Comment améliorer sans trop d’effort la qualité des eaux de baignade ? – épisode 5

Petit guide humoristique à l’usage des maires de communes littorales

Introduction

Vous êtes maire dans une région d’élevage, et vous avez sur votre commune des plages situées à l’embouchure de rivières ou ruisseaux ? Dans ce cas, il est très probable que plusieurs fois par été vous deviez interdire la baignade pour prévenir la contamination des baigneurs par des bactéries fécales rejetées par ces cours d‘eau, pollués en amont ou par les eaux pluviales, sales, qui les alimentent. 

Ce guide est fait pour vous

Résumé des épisodes précédents : 

Une baignade est caractérisée par l’usage : s’il y a régulièrement des baigneurs et que la baignade n’est pas interdite, la zone est en principe soumise d’office à la réglementation sur les eaux de baignade. C’est ennuyeux si cette zone est polluée… 

Il existe néanmoins tout un attirail de mesures destinées à faire disparaître le  problème : ne pas déclarer la baignade à l’ARS, déplacer le point de contrôle à l’écart de la zone polluée qui est aussi la zone de baignade, ne pas rendre publics les rapports d’analyses, faire en sorte qu’ils demeurent inaccessibles aux personnes qui en demandent communication, éviter les études trop poussées, bien choisir le prestataire, mettre en avant des mesures secondaires et des pollutions mineures.

Conseil n° 6 : Culpabilisez les baigneurs

Une technique éprouvée pour éviter de mettre en cause les systèmes, consiste à culpabiliser les individus dans leurs comportements. Ils finiront par se convaincre tout seuls qu’on ne pourra rien faire tant qu’eux-mêmes n’auront pas changé leurs propres pratiques.

Qu’il s’agisse de déchets (« avez-vous ramassé votre mégot ? »), de pesticides (« quoi, du Roundup ® dans votre jardin ?), de gaz à effet de serre (« quoi, 2 km en voiture pour aller chercher votre baguette » ?), le citoyen est régulièrement sermonné. Et, au nom de la culpabilité qu’on a su éveiller, il s’interdit de critiquer les pollutions systémiques du type plastiques, pesticides agricoles, extractions minières et transports polluants, qui sont pourtant autrement plus impactantes. 

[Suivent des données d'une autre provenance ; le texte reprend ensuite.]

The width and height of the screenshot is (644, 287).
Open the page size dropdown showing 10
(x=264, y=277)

Pour les plages, c’est facile : mégots, chiens, papiers de bonbon, lotion de bronzage, les causes de pollution liées à nos comportements sont tellement nombreuses que c’est certainement là qu’il faut chercher la solution des problèmes de pollution.  Autant de messages affichés sur les plages, s’accompagnant désormais des inévitables « bacs à marée », où les baigneurs sont invités à déposer les déchets des autres, compensant par la satisfaction d’un acte positif la culpabilité qu’on a réussi à créer chez eux : c’est magique …

Et c’est encore mieux si c’est l’Etat lui-même qui tape du poing sur la table. 

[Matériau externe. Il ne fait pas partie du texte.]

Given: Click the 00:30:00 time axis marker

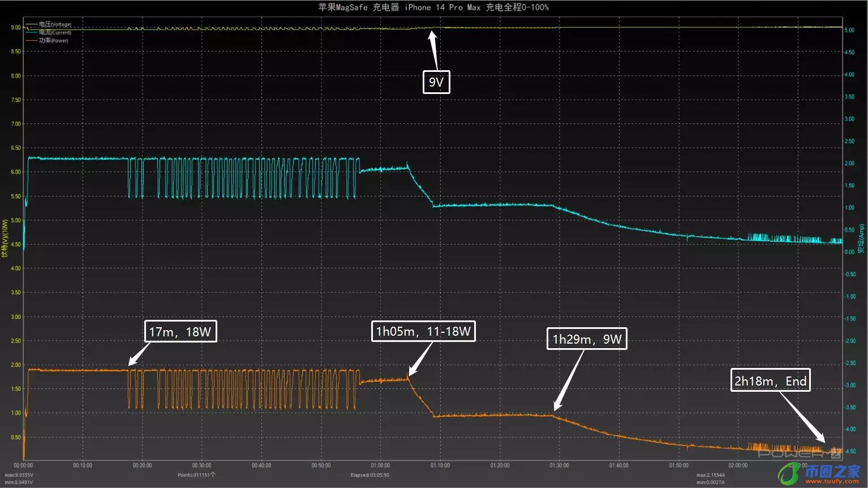Looking at the screenshot, I should 201,465.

Ainsi, l’article 95-2 de l’arrêté préfectoral du 12 août 1980 interdisait carrément les chiens (et les chevaux), douze mois sur douze, sur l’ensemble des plages du Finistère. Mais le préfet, magnanime, a désormais limité cette interdiction à la période de juin à septembre.

Figure 6 – Interdit aux chiens (credit : Ouest-France)

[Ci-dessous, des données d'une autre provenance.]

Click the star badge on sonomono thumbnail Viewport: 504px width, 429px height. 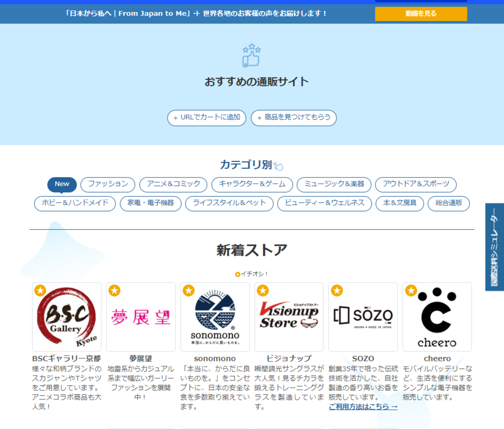click(189, 290)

Multipliez les interdictions pour les usagers, on croira que vous essayez vraiment de traiter le problème !

Conseil n° 7 : Accusez les oiseaux !

Malgré les efforts pour parler d’autre chose, on ne peut pas toujours empêcher des petits curieux de se poser des questions sur l’origine des pollutions. 

Certes, à force de répéter que c’est normal que la mer soit polluée après chaque pluie, la plupart des gens ont  admis cette fatalité : en Iroise, il pleut de la merde, c’est comme cela (d’ailleurs, cela se sent). 

⇨ Mais il reste des mauvais coucheurs, les mêmes qui se plaignent déjà du maïs omniprésent, de la noria des tonnes à lisier et des odeurs qui contribuent à affirmer la vocation agricole de notre territoire. Qui se mêlent de mettre en cause l’élevage industriel et les épandages, considérés par eux comme une très bonne explication à toutes ces pollutions.

C’est ennuyeux. Heureusement, il existe une solution pour leur faire tourner de nouveau le regard vers la mer, et pour éviter de répondre à ces insinuations blessantes : les oiseaux de mer !

C’est facile : lorsqu’il y a pollution, cherchez dans l’eau les marqueurs de déjections de ces oiseaux de mer ; vous êtes sûrs d’en trouver, puisque que ces marqueurs sont déjà là même quand il n’y a pas de pollution… Cela ne prouve rien évidemment, mais ça a les apparences de la science, l’odeur de la science, et avec un peu de chance ça va occuper l’attention le temps que la saison de baignade soit terminée, et les touristes rentrés chez eux. 

Vous pouvez compter sur la presse locale pour faire écho à cette hypothèse, et distraire l’attention de la majorité du public. Inutile de lui rappeler qu’il y a des oiseaux de mer partout, y compris sur les plages non polluées, et que leur nombre modeste sur chaque plage (quelques dizaines) ne peut expliquer l’importance des pollutions. Celles-ci s’expliquent un peu trop bien en revanche par l’épandage des « effluents » de milliers de porcs et bovins détenus dans certains gros élevages de la région. 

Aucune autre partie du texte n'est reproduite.